Un mois après le début de l'épidémie d'Ebola en RDC, le bilan dépasse les 200 morts
Le bilan de l'épidémie de maladie à virus Ebola a franchi la barre des 200 décès confirmés, un peu plus d'un mois après avoir été déclarée dans le nord-est de la République démocratique du Congo (RDC), a annoncé jeudi l'Africa CDC, l'agence sanitaire de l'Union africaine.
Les tests en laboratoire ont confirmé que le virus avait contaminé 875 personnes et tué 202 personnes en RDC depuis que l'épidémie y a été déclarée le 15 mai, soit un taux de mortalité de 23% selon les chiffres communiqués par l'Africa CDC, sur la base des remontées des autorités sanitaires de la RDC.
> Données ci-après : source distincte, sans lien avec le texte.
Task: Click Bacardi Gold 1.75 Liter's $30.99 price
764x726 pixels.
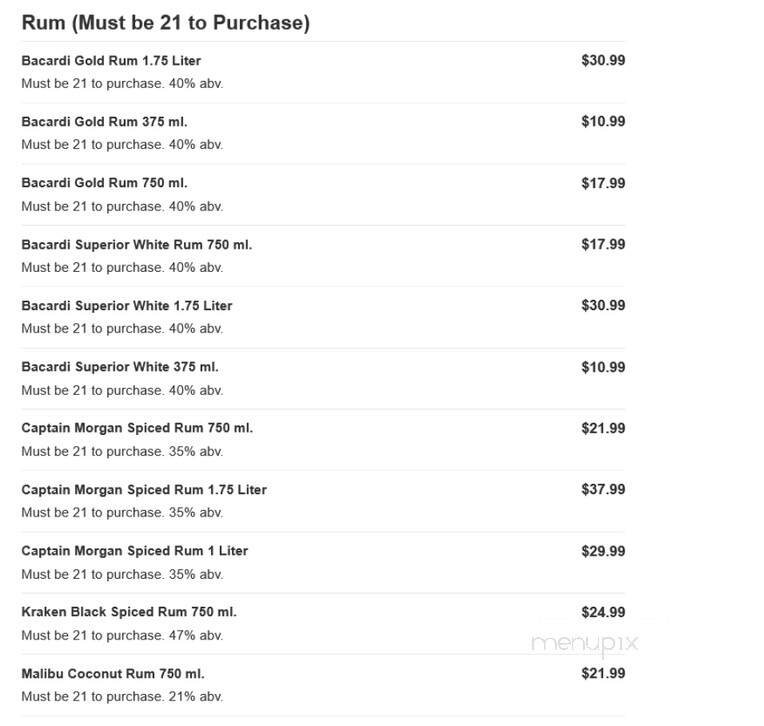Action: [x=603, y=60]
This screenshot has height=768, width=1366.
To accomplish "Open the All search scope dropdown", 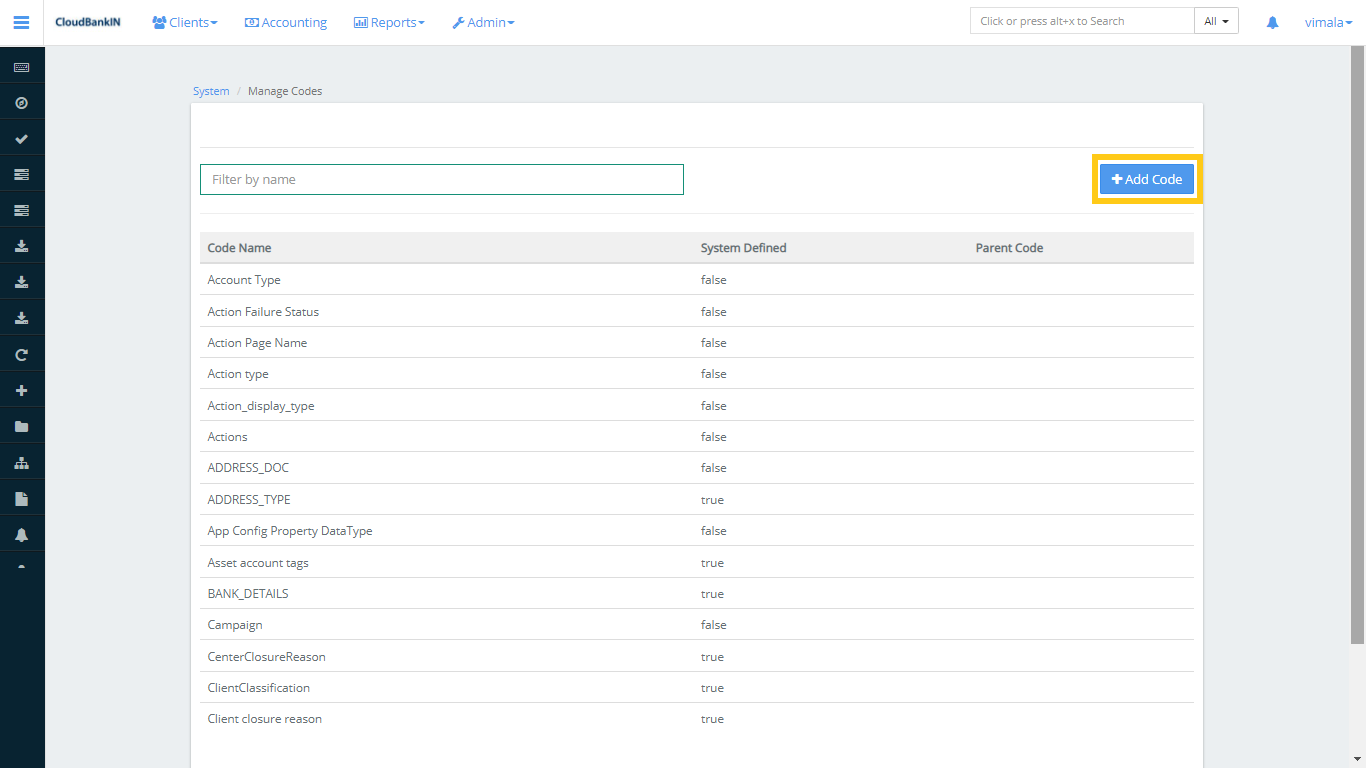I will coord(1216,19).
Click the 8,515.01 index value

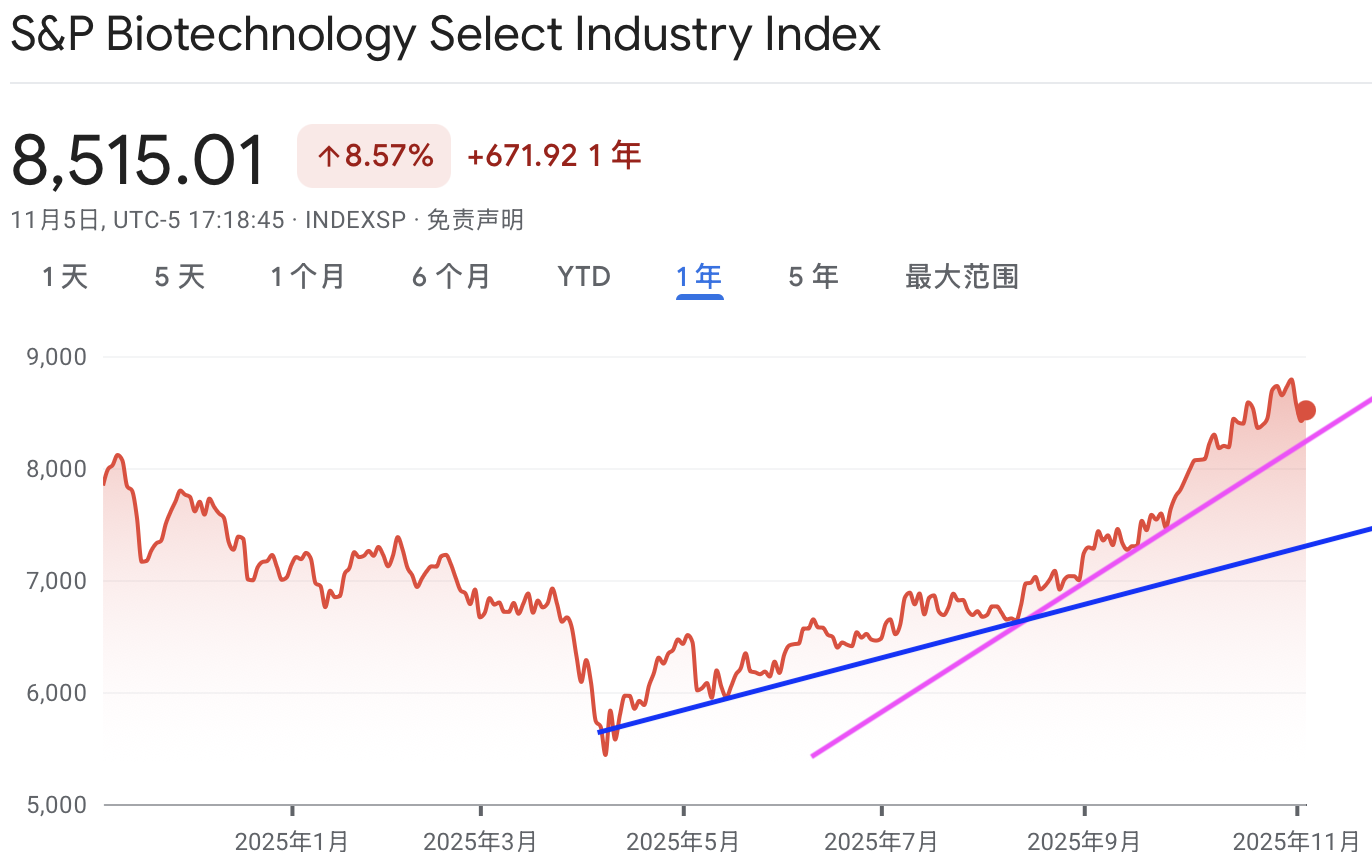pyautogui.click(x=139, y=160)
En outre, 19 cas dont deux mortels, ont été confirmés en Ouganda voisin, selon l'Africa CDC.
L'épidémie actuelle de cette fièvre hémorragique très contagieuse est provoquée par le virus Bundibugyo, contre lequel il n'existe ni vaccin ni traitement spécifique.
L'épicentre de cette épidémie, la 17e dans ce pays de plus de 100 millions d'habitants se trouve en Ituri, province du nord-est de la RDC, difficilement accessible en raison du mauvais état des routes et de l'insécurité entretenue par les groupes armés.
Le responsable de la réponse aux situations d'urgence au sein de l'Africa CDC, Wessam Mankoula, a déclaré jeudi lors d'une conférence de presse que l'agence sanitaire était "préoccupée" par la faible détection des cas contacts en RDC, évoquant "les problèmes de sécurité et d'accessibilité à certaines zones".
Plusieurs ONG sur place ont en outre dit s'inquiéter de graves manquements dans l'organisation de la riposte sanitaire.
L'Africa CDC avait en revanche affirmé le 11 juin que l'épidémie était "sous contrôle" en Ouganda.
L'Organisation mondiale de la Santé (OMS) a déclenché une alerte sanitaire internationale. Elle estime que le risque pour la santé publique est très élevé en RDC, élevé au niveau régional et faible au niveau mondial.
Ebola, qui se transmet par contact rapproché et par les fluides corporels, a tué plus de 15.000 personnes en Afrique au cours des 50 dernières années.